§ **PROBLEM**: Render every line of the records below as a JSON list of strings, one string per line, with blank lines omitted. Leave the pictures out.

Entries for locating text and elements:

____

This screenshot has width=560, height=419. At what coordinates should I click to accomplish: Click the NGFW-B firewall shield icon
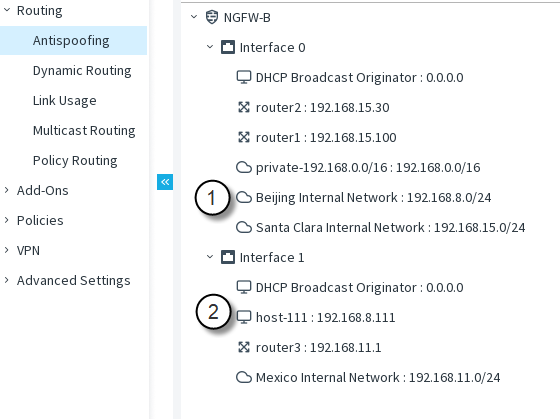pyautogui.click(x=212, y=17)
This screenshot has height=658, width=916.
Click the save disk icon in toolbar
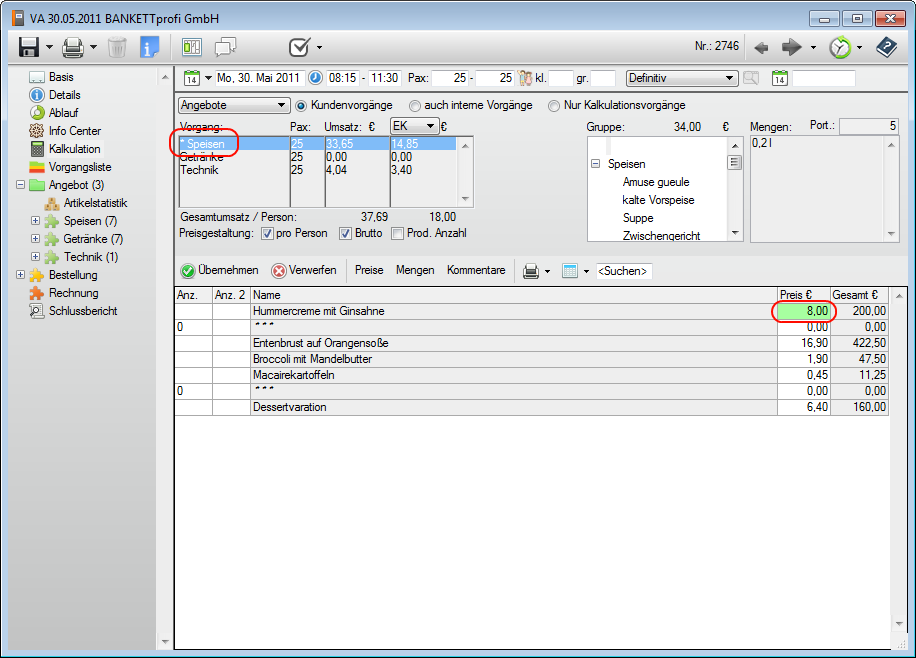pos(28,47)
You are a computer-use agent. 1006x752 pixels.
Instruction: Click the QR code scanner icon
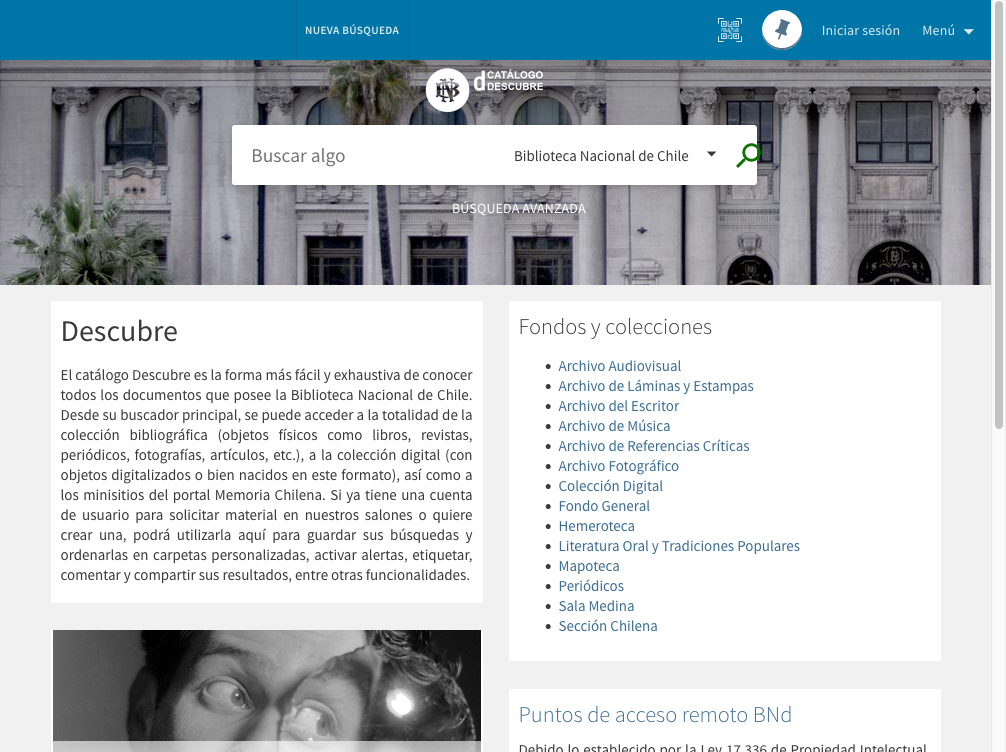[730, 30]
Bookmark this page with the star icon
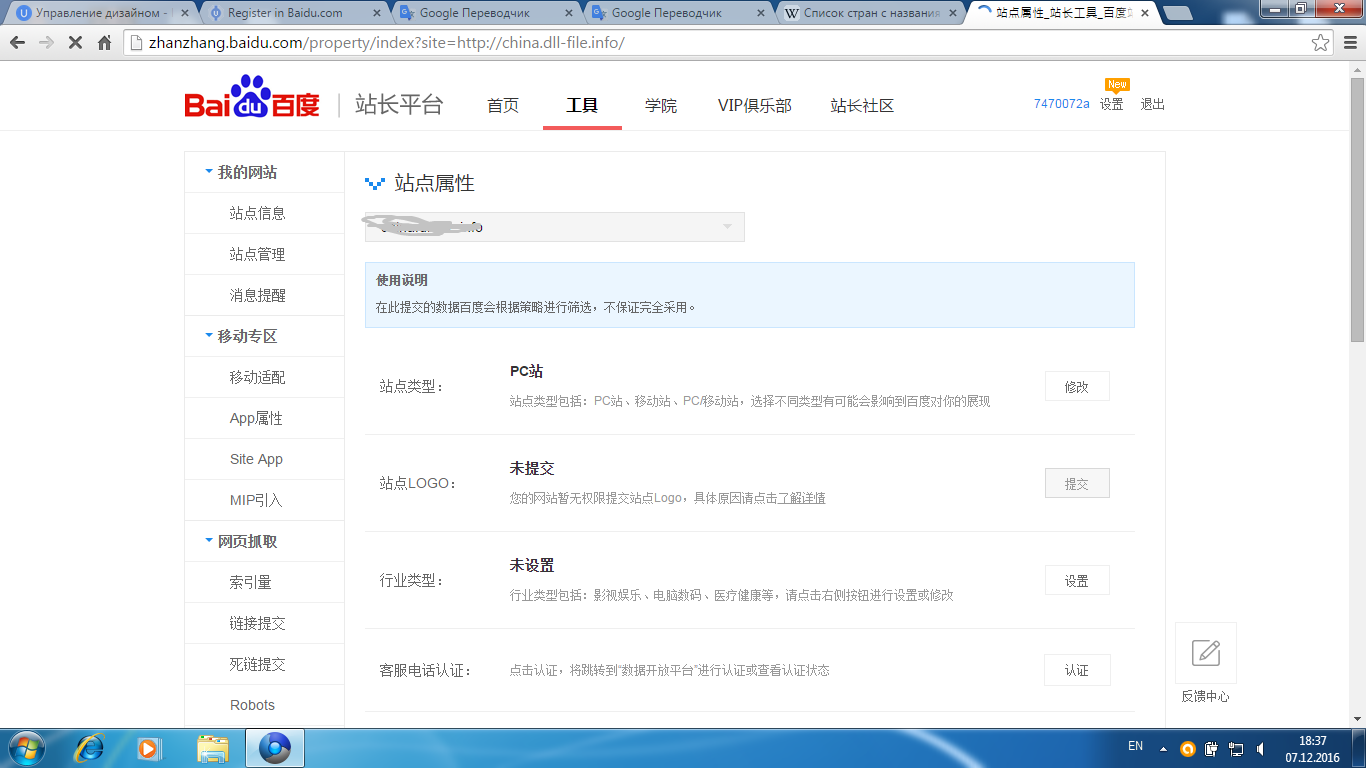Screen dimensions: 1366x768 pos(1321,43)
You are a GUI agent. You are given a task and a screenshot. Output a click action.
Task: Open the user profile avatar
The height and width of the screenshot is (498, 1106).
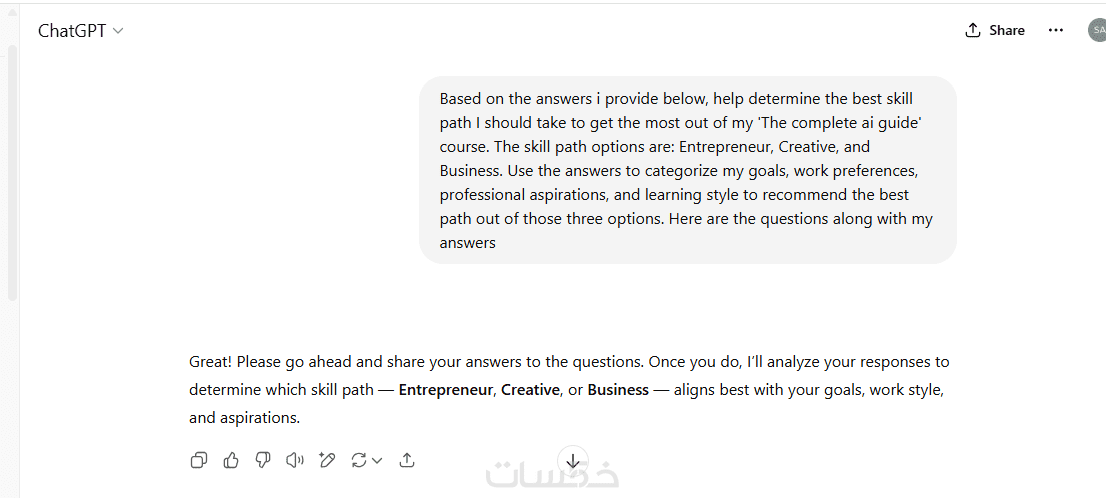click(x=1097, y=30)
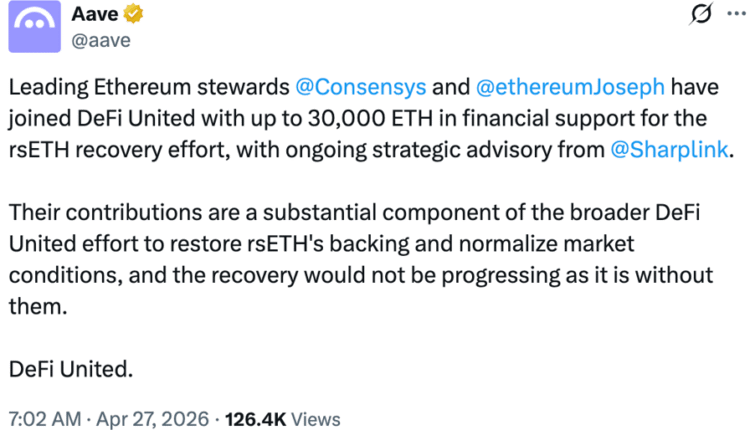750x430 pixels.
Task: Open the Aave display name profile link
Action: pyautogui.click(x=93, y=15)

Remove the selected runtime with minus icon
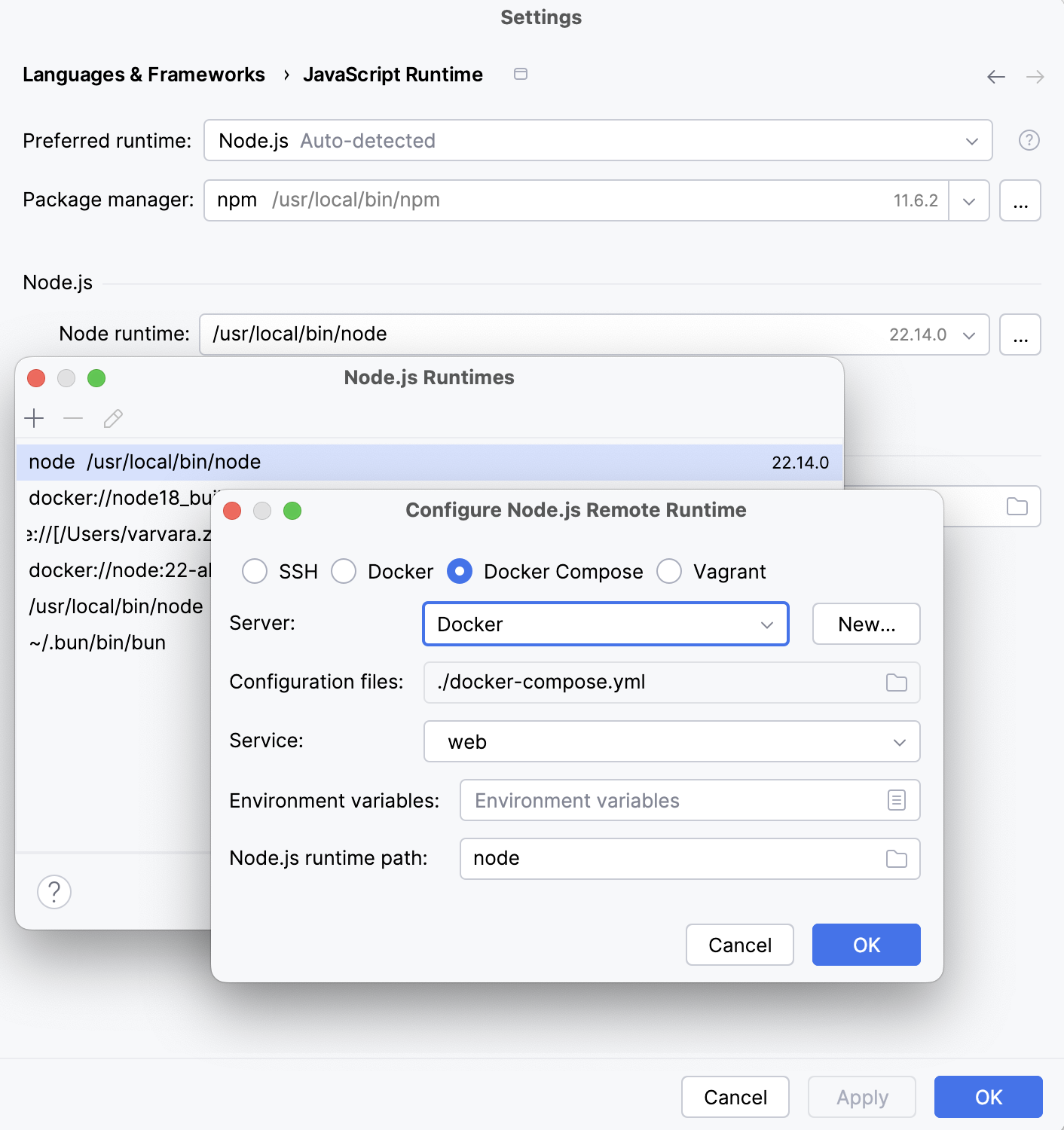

____

§ **THE RESULT**:
[
  "This screenshot has width=560, height=419. At what coordinates should I click to accomplish: Click the NGFW-B firewall shield icon",
  "pyautogui.click(x=212, y=17)",
  "This screenshot has height=658, width=916.",
  "Click the save disk icon in toolbar",
  "pos(28,47)",
  "You are a computer-use agent. 1006x752 pixels.",
  "Instruction: Click the QR code scanner icon",
  "[730, 30]",
  "Bookmark this page with the star icon",
  "Screen dimensions: 1366x768 pos(1321,43)",
  "You are a GUI agent. You are given a task and a screenshot. Output a click action.",
  "Task: Open the user profile avatar",
  "The height and width of the screenshot is (498, 1106).",
  "click(x=1097, y=30)",
  "750x430 pixels.",
  "Task: Open the Aave display name profile link",
  "Action: pyautogui.click(x=93, y=15)",
  "Remove the selected runtime with minus icon"
]